Shadows of ordered graphs

TL;DR

This paper introduces the concept of shadows in ordered graphs and proves a lower bound on shadow size, leading to strengthened results on hereditary properties of ordered graphs.

Contribution

It defines the shadow of a collection of ordered graphs and establishes a fundamental inequality, enhancing understanding of hereditary properties in ordered graphs.

Findings

Shadow of a collection of ordered graphs has size at least the collection size when the collection is small.

For hereditary properties of ordered graphs, the number of graphs of size n decreases after a certain point.

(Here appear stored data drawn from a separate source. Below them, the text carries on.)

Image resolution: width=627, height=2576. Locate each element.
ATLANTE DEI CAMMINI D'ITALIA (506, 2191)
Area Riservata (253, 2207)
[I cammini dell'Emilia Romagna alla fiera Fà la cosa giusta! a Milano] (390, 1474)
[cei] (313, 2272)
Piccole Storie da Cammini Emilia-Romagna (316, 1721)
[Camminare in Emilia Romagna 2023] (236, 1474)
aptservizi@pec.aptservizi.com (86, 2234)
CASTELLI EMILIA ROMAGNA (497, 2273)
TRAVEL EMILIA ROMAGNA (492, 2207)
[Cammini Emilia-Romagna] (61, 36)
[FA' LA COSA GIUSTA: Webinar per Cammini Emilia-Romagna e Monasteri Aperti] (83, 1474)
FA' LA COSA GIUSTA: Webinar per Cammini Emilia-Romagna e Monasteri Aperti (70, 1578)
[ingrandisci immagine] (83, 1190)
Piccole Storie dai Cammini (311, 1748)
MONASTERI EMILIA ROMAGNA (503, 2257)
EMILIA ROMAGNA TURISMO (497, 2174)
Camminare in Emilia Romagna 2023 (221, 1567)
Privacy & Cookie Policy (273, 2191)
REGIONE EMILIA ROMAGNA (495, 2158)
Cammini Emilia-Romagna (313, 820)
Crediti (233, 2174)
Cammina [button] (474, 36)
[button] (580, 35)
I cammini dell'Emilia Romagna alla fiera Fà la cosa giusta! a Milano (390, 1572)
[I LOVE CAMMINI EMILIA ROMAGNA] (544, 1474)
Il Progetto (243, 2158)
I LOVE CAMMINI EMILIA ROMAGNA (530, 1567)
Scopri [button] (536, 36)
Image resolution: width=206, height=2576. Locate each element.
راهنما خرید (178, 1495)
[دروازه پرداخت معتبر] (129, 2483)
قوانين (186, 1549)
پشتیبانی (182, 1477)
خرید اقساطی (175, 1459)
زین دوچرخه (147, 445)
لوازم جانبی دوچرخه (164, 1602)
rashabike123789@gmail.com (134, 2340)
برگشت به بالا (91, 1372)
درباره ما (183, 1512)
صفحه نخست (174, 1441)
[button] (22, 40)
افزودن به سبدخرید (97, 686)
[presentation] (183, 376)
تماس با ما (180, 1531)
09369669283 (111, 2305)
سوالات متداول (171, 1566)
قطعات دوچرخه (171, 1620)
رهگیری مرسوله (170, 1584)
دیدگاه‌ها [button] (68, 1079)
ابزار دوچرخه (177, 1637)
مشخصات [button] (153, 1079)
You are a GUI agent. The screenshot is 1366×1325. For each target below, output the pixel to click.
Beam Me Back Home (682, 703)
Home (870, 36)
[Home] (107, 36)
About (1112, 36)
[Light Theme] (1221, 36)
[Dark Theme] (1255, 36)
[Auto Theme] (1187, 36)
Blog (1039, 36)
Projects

The results generalize classical isoperimetric inequalities to ordered graph settings.

Abstract

Isoperimetric inequalities have been studied since antiquity, and in recent decades they have been studied extensively on discrete objects, such as the hypercube. An important special case of this problem involves bounding the size of the shadow of a set system, and the basic question was solved by Kruskal (in 1963) and Katona (in 1968). In this paper we introduce the concept of the shadow \d\G of a collection \G of ordered graphs, and prove the following, simple-sounding statement: if n \in \N is sufficiently large, |V(G)| = n for each G \in \G, and |\G| < n, then |\d \G| \ge |\G|. As a consequence, we substantially strengthen a result of Balogh, Bollob\'as and Morris on hereditary properties of ordered graphs: we show that if \P is such a property, and |\P_k| < k for some sufficiently large k \in \N, then |\P_n| is decreasing for k \le n < \infty.